Sebelumnya, Badan Anggaran DPRD DKI Jakarta menolak usul anggaran Rp 3,9 miliar untuk pelatihan dan uji kompetensi pendamping OK OCE. Anggota Banggar dari Fraksi NasDem Bestari Barus menolak kegiatan itu karena tidak ada dalam Rencana Kerja Pemerintah Daerah (RKPD) 2018.

“Yang jelas APBD penetapan yang menjadi acuan kita. Kalau ini kan tambah kegiatan baru. Sudah berapa ratus item kita drop karena judul baru? Kenapa ini harus istimewa?” ujar Bestari dalam rapat pembahasan Kebijakan Umum Perubahan Anggaran dan Prioritas Plafon Anggaran Sementara (KUPA-PPAS) 2018 di gedung DPRD DKI Jakarta, Jakpus, Senin (17/9/2018) lalu.

Menurut Bestari, kegiatan tersebut tidak bisa dianggarkan karena tak sesuai dalam RKPD. Kegiatan lainnya yang tak masuk dalam RKPD di SKPD lain pun ikut dicoret.

Terkait dicoretnya anggaran sertifikasi pendamping OK OCE, Wakil Ketua Banggar dari Fraksi Gerindra M Taufik menyoroti perencanaan anggaran Kepala Dinas UMKM dan Perdagangan DKI Jakarta Irwandi yang tidak baik. Taufik mengatakan, seharusnya anggaran sertifikasi pendamping OK OCE diajukan sejak pembahasan APBD 2018 dan dimasukkan dalam rencana kerja daerah.

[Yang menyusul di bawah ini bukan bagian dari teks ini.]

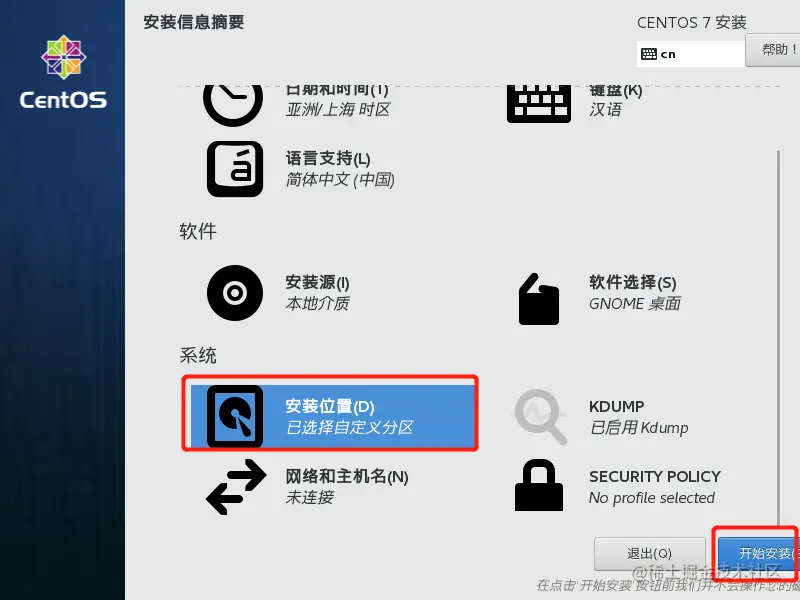Open 安装位置(D) custom partitioning

(x=332, y=416)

Taufik menuturkan, masalahnya ada diproses penganggaran. “Kita mau konsisten ketika di anggaran penetapan nol, rasanya berat sekarang ada program baru,”tambah Taufik. [Celebesnews.id]

Penulis: Ralian

Comments are closed.

Check Also

Prabowo Siap Jemput Habib  Rizieq dari Arab Saudi

JAKARTA, Wakil Ketua Umum Partai Gerindra Fadli Zon menegaskan wacana penjemputan Habib Ri…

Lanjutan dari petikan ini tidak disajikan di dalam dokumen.